C-terminal deletion mutant of MRE-binding transcription factor-1 inhibits MRE-driven gene expression.

Abstract

Heavy metal-induced transcriptional activation of the genes coding for metallothionein (MT) is mediated by a cis-acting DNA element, the metal-responsive element (MRE). MRE-binding transcription factor-1 (MTF-1) is a highly conserved heavy metal-induced transcriptional activator. MTF-1 also activates transcription in response to oxidative stress and regulates the expression of several cytoprotective factor genes, including MT, gamma-glutamylcysteine synthetase, and Cu/Zn-superoxide dismutase.

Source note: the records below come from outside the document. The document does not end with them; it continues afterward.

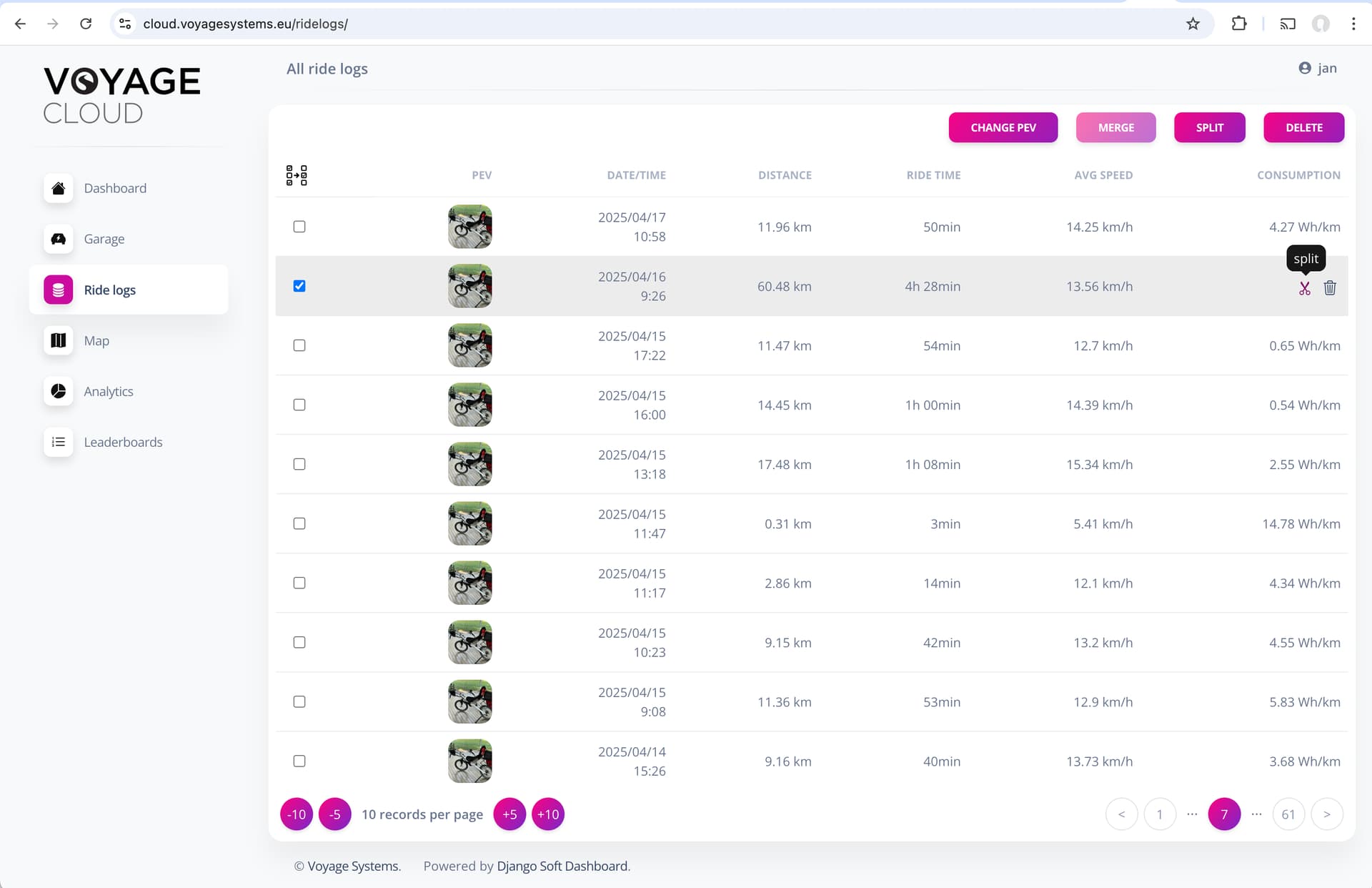1372x888 pixels.
Task: Click the CHANGE PEV button
Action: pos(1003,127)
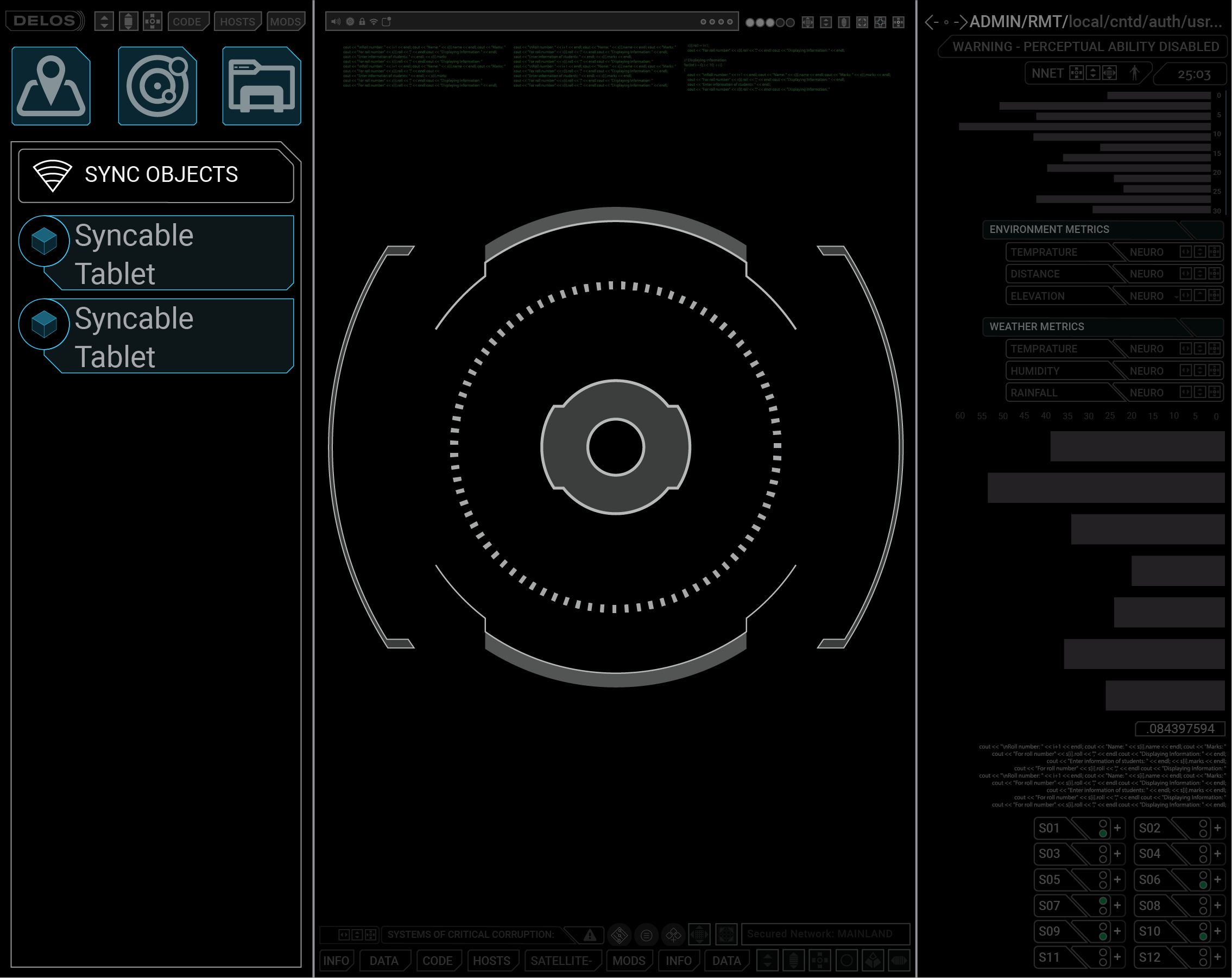Viewport: 1232px width, 978px height.
Task: Expand the S02 plus button
Action: coord(1218,828)
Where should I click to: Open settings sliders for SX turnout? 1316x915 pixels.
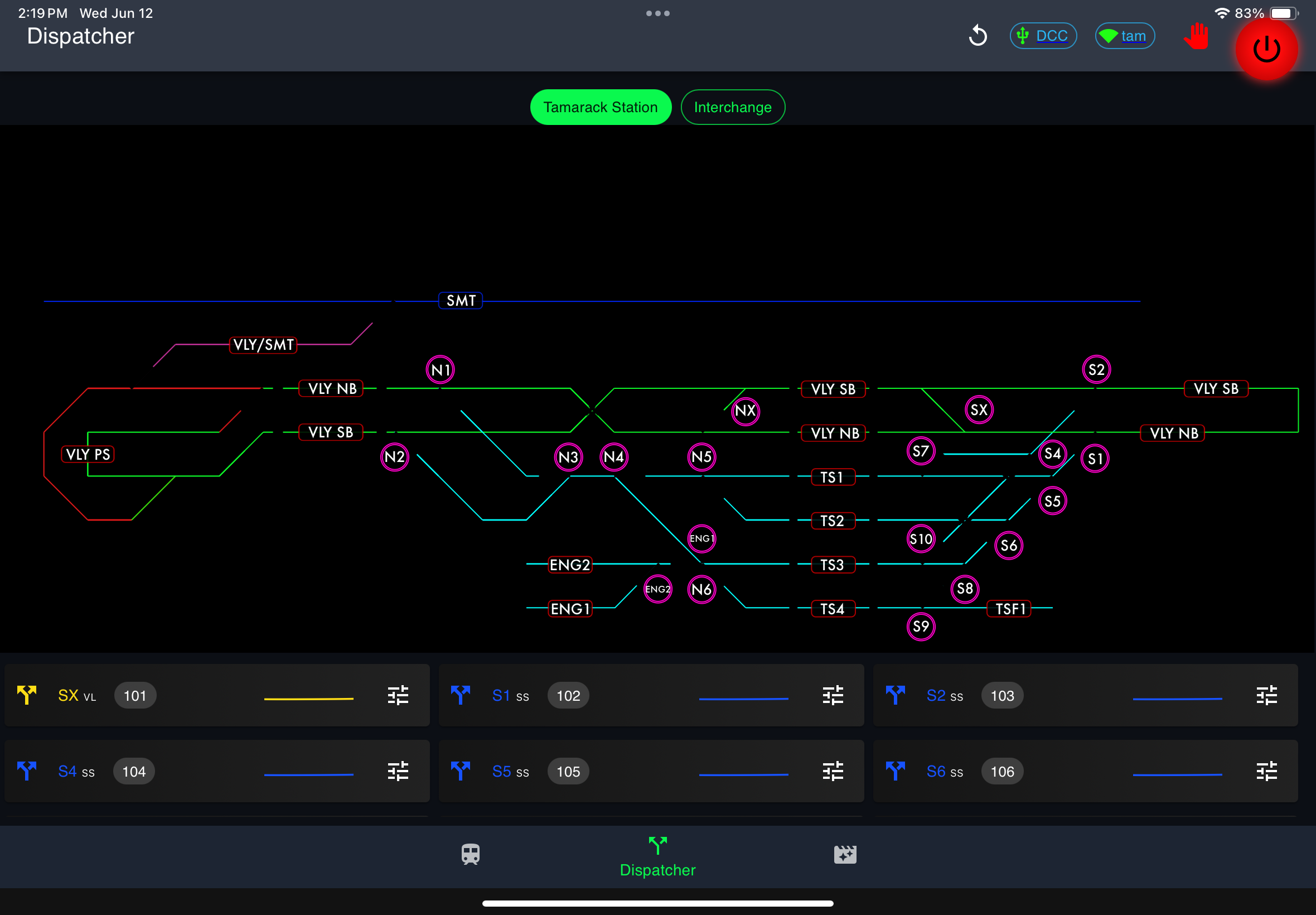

It is thus thought that MTF-1 plays a role in cellular stress response. The physiological role of MTF-1 remains unclear because of the lack of MTF-1-specific activators and/or inhibitors. To obtain an MTF-1-specific inhibitor, we constructed an MTFDeltaC (amino acids 1-317), a C-terminal deletion mutant of MTF-1. MTFDeltaC could bind MRE and competed with MTF-1 for MTF-MRE complex formation. Transient expression of MTFDeltaC in HepG2 cells reduced MRE-driven gene expression, demonstrating that MTFDeltaC is dominant to MTF-1. HepG2 cells stably expressing MTFDeltaC showed increased susceptibility to the cytotoxic effects of tert-butyl hydroperoxide (tBH). Furthermore, we constructed Ad5MTFDeltaC, a recombinant adenovirus that expresses MTFDeltaC. Infection with the virus induced MTFDeltaC expression and increased susceptibility to the cytotoxic effects of tBH. These results indicate that MTF-1 participates in controlling the cellular redox state.